La gioia di tutta la Chiesa, in particolare della diocesi di Spoleto, delle Benedettine del Monastero di Santa Lucia in Trevi e di tutto l'Ordine benedettino è accompagnata dalla nostra comune gratitudine al Santo Padre, Benedetto XVI, per aver oggi elevato agli onori degli altari una donna eroica nella testimonianza coerente della vita monastica.

2. Gertrude Teresa Elisabetta Prosperi – questi i nomi di battesimo della nostra Beata – nacque nella borgata di Fogliano, tra Cascia e Norcia, il 19 agosto 1799, da genitori agiati, di antica nobiltà. Il 4 maggio 1820, varca la soglia del Monastero di Santa Lucia in Trevi, che allora contava una trentina di monache. Un anno dopo vestiva l’abito religioso, ricevendo il nome di Donna Maria Luisa Angelica del Sacro Cuore di Gesù.

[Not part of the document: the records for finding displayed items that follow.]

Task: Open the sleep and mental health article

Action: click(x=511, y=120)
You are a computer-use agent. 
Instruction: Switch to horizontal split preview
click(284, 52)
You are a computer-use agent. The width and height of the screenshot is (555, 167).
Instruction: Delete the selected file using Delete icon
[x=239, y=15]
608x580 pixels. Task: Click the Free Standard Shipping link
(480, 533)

Per l’esemplarità della vita fu eletta badessa, il 1 ottobre 1837, e confermata per altre quattro volte fino alla morte. Madre Luisa era alta di statura, di portamento maestoso, ma dal tratto benevolo, che istillava serena cordialità. La sua imponenza più che soggezione, spronava alla venerazione, al rispetto e all’obbedienza.
Diventata badessa, si adoperò per ripristinare l’osservanza religiosa, con la dolcezza della carità e la lezione del buon esempio. Risollevò economicamente il monastero, restaurando i muri pericolanti e restituendo decoro alla Casa di Dio, col provvedere suppellettili e paramenti nuovi. Si assunse anche la diretta amministrazione dei beni della comunità, che, gestiti da persone sleali, risultavano sempre in passivo; con la nuova badessa, invece, si ebbe già dal primo anno un attivo, che permise una maggiore carità verso i poveri e una esistenza più serena delle monache. Madre Maria Luisa si spense santamente, il 12 settembre 1847, dopo lunga e sofferta malattia.

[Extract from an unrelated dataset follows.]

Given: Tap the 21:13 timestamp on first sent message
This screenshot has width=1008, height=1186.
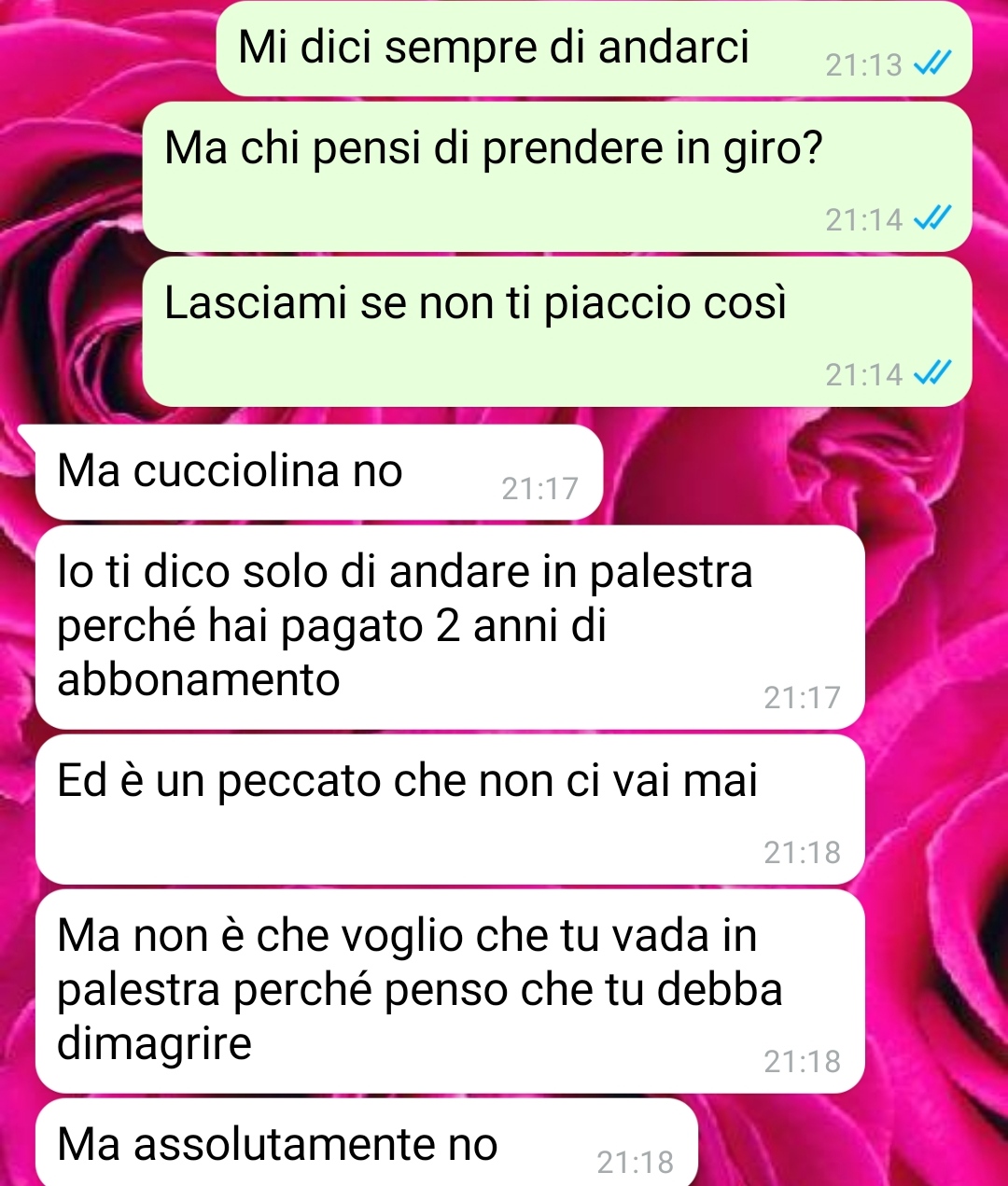Looking at the screenshot, I should 864,65.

3. Chi era questa donna vissuta quasi due secoli fa? La storia della causa di beatificazione ha rivelato in Madre Maria Luisa una consacrata tutta presa dall'amore di Dio e dalla tensione alla santità. Nella sua Lettera Apostolica il Santo Padre la definisce «esemplare Badessa del Monastero di Santa Lucia in Trevi, fervente adoratrice dell'Eucaristia e del salvifico mistero della Croce».

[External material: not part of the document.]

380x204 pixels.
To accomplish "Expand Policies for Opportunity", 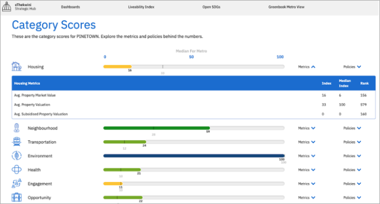I will click(352, 198).
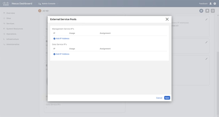Cancel the External Service Pools dialog
Screen dimensions: 219x117
click(x=159, y=98)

Madre Maria Luisa fu una donna innamorata di Dio, immersa nel suo mistero di amore, tutta risonante di grazia divina. Le testimonianze coeve sono concordi nell’ammirazione di una esistenza ornata di ogni virtù. Donna Adelaide Pellegrini, badessa del monastero dopo la morte della nostra Beata, afferma che Madre Maria Luisa era un prodigio di santità nascosta. In lei erano riunite l’eroicità e la perfezione di tutte quelle virtù che, singolarmente, contraddistiguono i tanti eroi della santità cristiana: «Anima nella quale la prodiga mano di Dio, aveva depositato tutti quei favori, doni, grazie straordinarie, che già partitamente aveva concesso a molti Servi e Serve sue».1
Un sacerdote, che conosceva bene la Madre, afferma di averla trovata assai fondata nell'essenziale delle virtù cristiane: profonda umiltà, generoso distacco dalle cose terrene, spirito di ubbidienza e di mortificazione, vivace sentimento di zelo per l’onor di Dio, regolare osservanza, perfezione religiosa, prudenza, moderazione e dolcezza d’animo. «Soprattutto ardeva del santo desiderio di piacere a Dio e di farsi santa».2

4. Che cosa rendeva appassionata la sua vita sacrificata e tutta tesa alla perfezione? Era la fede, che, come vela gonfiata dal soffio dello Spirito Santo, la conduceva al largo nelle acque pure dell'abbraccio divino. La fede ferma, salda, illimitata, la elevava alle vette dei misteri di Dio. Sembrava che vedesse con gli occhi quanto noi crediamo per fede. Era grata al Signore per questo dono ed esortava continuamente le sue consorelle ad apprezzare la virtùdella fede, come principio e fondamento di salvezza e di beatitudine.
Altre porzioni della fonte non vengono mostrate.